—Order, Supreme Court, New York County (Marilyn Shafer, J.), entered December 28, 1999, which denied plaintiffs’ motion to set aside the jury verdict as against the weight of the evidence and to grant a new trial, reversed, on the facts and in the exercise of discretion, without costs, and the matter remanded for a new trial.
Plaintiff’s car, while stopped at an intersection, was hit in *391the rear by defendant’s car. Defendant denied having been involved in the accident, so that the fact of her involvement was the main focus of pre-trial proceedings and of the trial. The jury, presented with evidence supporting plaintiff’s negligence claim, found that defendant’s vehicle had, in fact, struck plaintiff’s car and adjudged defendant liable in negligence. However, the jury found that defendant’s negligence was not a substantial factor in causing plaintiff’s injuries, and this part of the verdict is presently being challenged.
While as a matter of course, we ordinarily refrain from disturbing such jury findings, fundamental error in this case deprived plaintiff of a fair trial on that issue. The IAS Court found the record to reflect that the parties initially agreed to conduct a bifurcated trial, which plaintiff believed to mean that evidence of injuries, including medical evidence, would not be presented in the liability portion of the trial. While this perception may have overlooked the need to present evidence of injuries pursuant to plaintiff’s obligation to prove proximate causation, nevertheless, the IAS Court in its preliminary instructions directed the jury that “there will be no testimony or any mention of injury. Any person mentioning injury or any medical treatment I direct you to disregard it.” This instruction was error and likely confused the jury. Defendant’s counsel objected to the court’s instruction and argued that causation was a necessary element of liability in negligence, that medical testimony concerning injuries would be required to prove proximate causation. Plaintiff’s counsel disagreed. He asserted that the parties, in a pre-trial conference before JHO Alfred Toker, agreed to limit the bifurcated trial to the issue whether there was a collision between the two vehicles. He further asserted that they had agreed that if the jury found that these two vehicles had collided, the defendant would tender the $25,000 policy without a trial on damages. The trial court referred this issue to JHO Toker for clarification. Upon clarification, the parties informed the trial court that medical proof would be introduced to prove proximate causation.

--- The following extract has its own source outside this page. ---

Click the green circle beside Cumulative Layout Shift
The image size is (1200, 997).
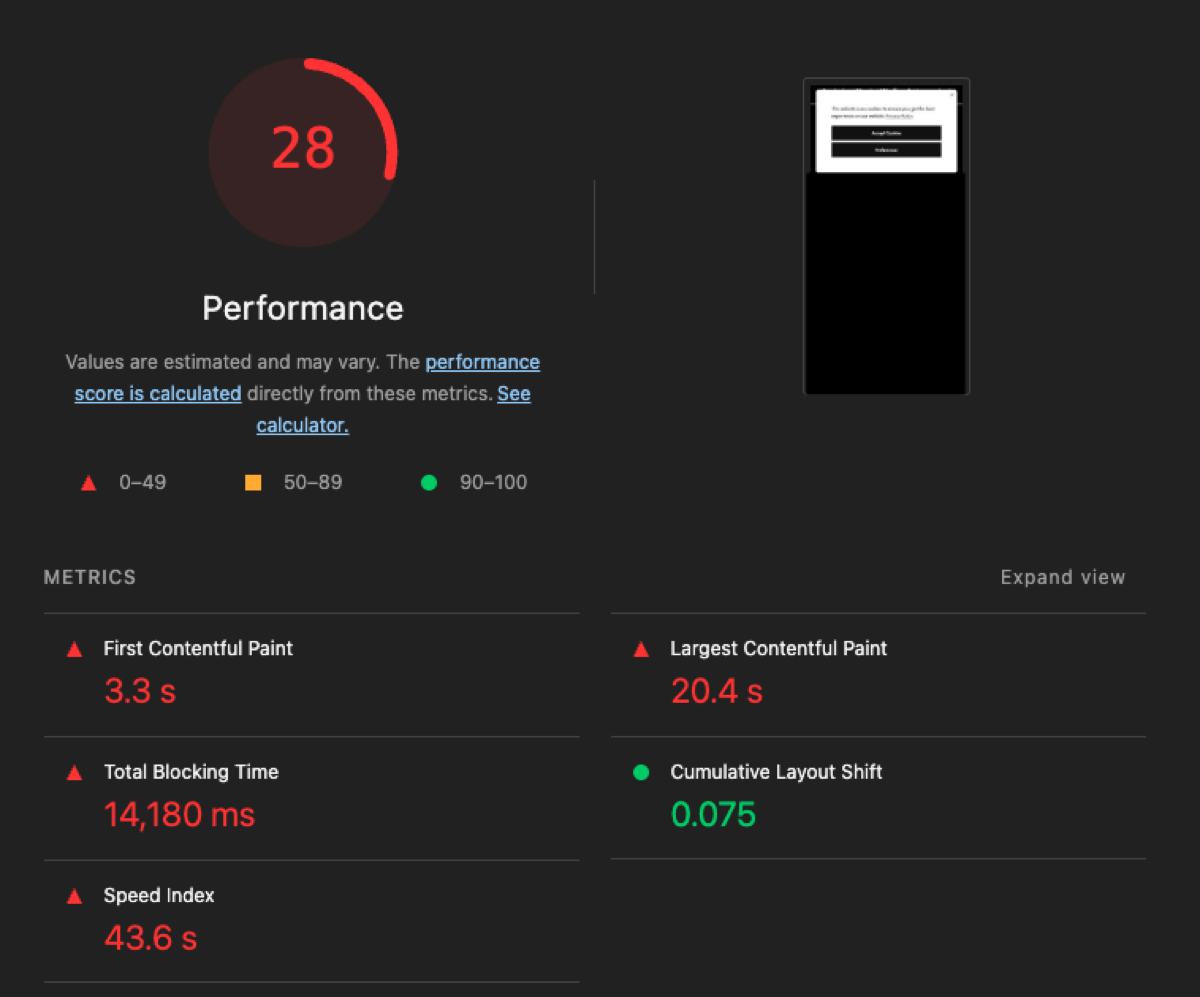640,772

The preliminary instruction underscores the court’s own misapprehension, until trial commenced, regarding the scope of the agreement to bifurcate the trial. The court’s later instruction that “there may * * * be testimony concerning physical injury and treatment. If I allow that * * * you may consider it only as to the question of liability” likely did not dispel the confusion. In any event, plaintiff indicated for the record that at this stage of the trial, relevant and material medical testimony was unavailable on such short notice. Plaintiff was *392unable to call three treating physicians or subpoena defendant’s examining physicians. Plaintiff was able to call his treating neurologist, who testified concerning alleged exacerbation of back injuries, but not about some of the other alleged injuries.
This is not a case in which a fully developed record indicating the flaws in a plaintiff’s case warrants reinstatement of the verdict notwithstanding a faulty charge (cf., Califano v City of New York, 212 AD2d 146). Rather, it is a case in which “ ‘common sense, experience and [a] sense of fairness’ ” (Micallef v Miehle Co., 39 NY2d 376, 381 [citation omitted]) militate in favor of vacating that part of the verdict that necessarily depended on a fair exposition of medical proofs. Under the unique circumstances of this case, then, we exercise our interest of justice jurisdiction (CPLR 4404 [a]) to remand for a new trial on the limited issue of the nature and extent of the injuries and whether they were proximately caused by the accident. Concur — Rosenberger, Tom, Andrias and Wallach, JJ.